_Provided material:_
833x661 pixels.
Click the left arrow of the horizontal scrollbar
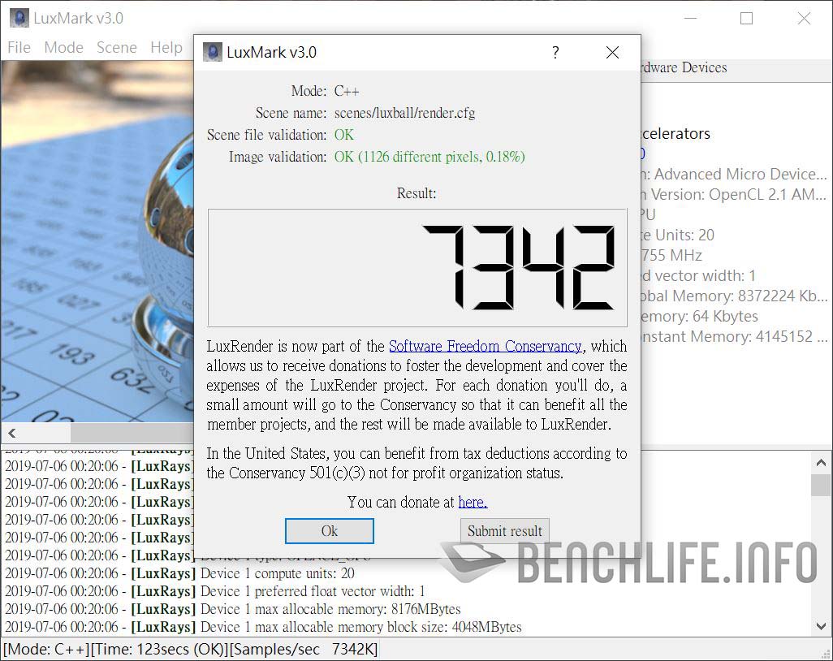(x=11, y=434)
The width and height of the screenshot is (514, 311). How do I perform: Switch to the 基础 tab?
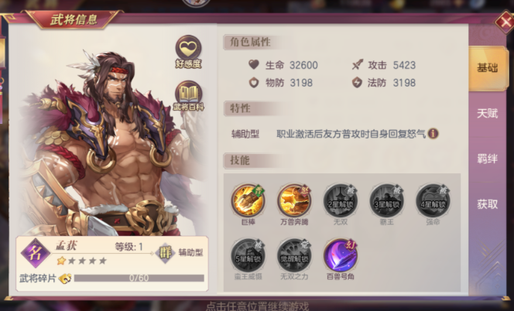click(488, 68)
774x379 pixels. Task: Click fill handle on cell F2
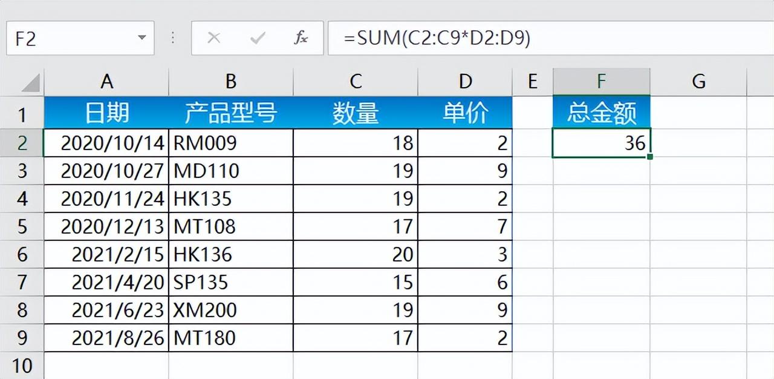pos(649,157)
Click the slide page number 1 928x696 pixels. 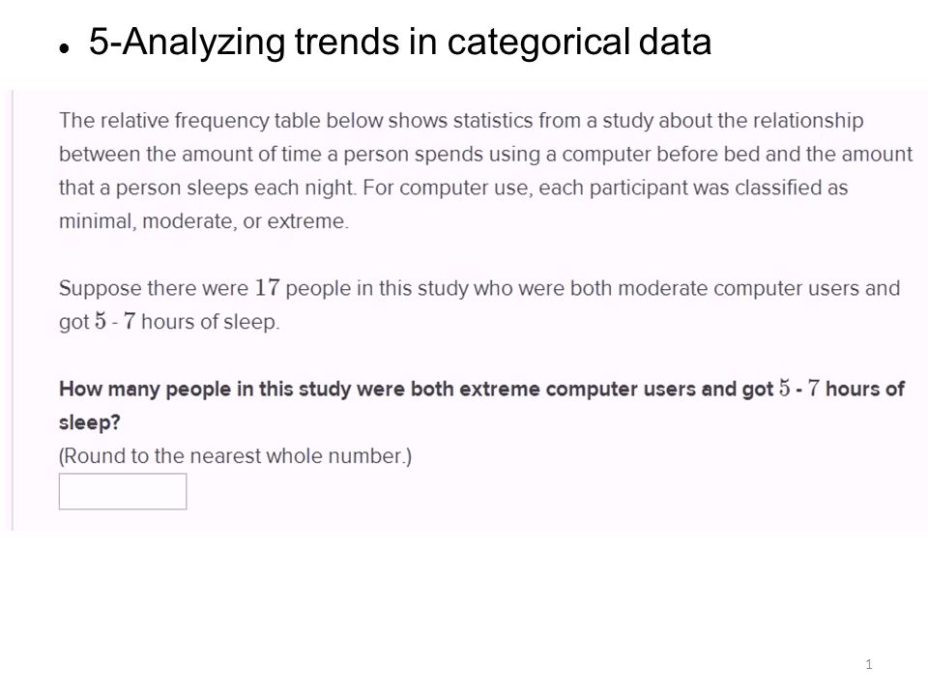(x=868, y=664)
---
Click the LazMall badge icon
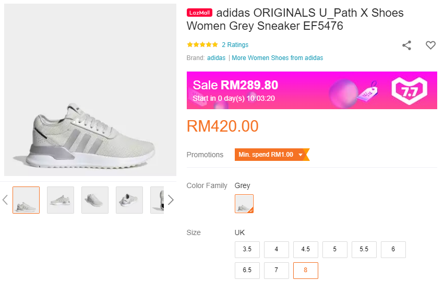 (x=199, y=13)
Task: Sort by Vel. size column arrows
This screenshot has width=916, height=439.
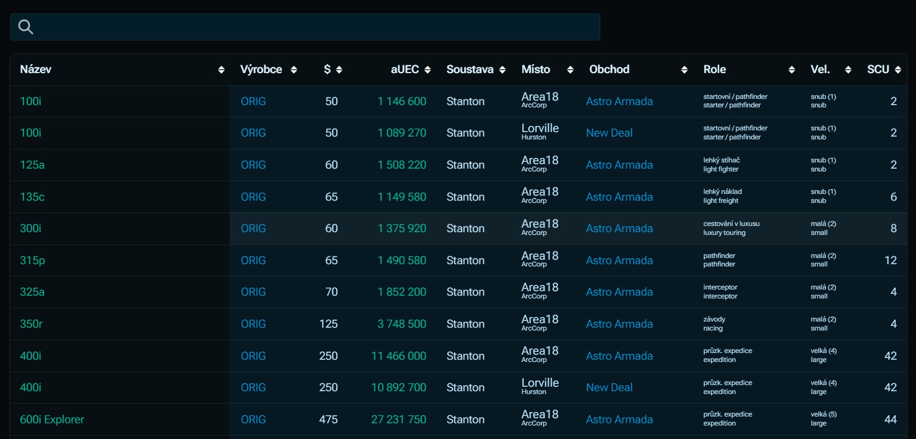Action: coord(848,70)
==
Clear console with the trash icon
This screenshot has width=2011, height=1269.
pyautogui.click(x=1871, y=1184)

_Your objective:_
Retype the entries word for word, starting with the line that contains "Click the LazMall badge icon" and going on through the line that contains "Action: coord(848,70)", both of those lines included. Leave the pictures out of your answer.

_Result of this exercise:_
Click the LazMall badge icon
 (x=199, y=13)
Task: Sort by Vel. size column arrows
This screenshot has width=916, height=439.
Action: coord(848,70)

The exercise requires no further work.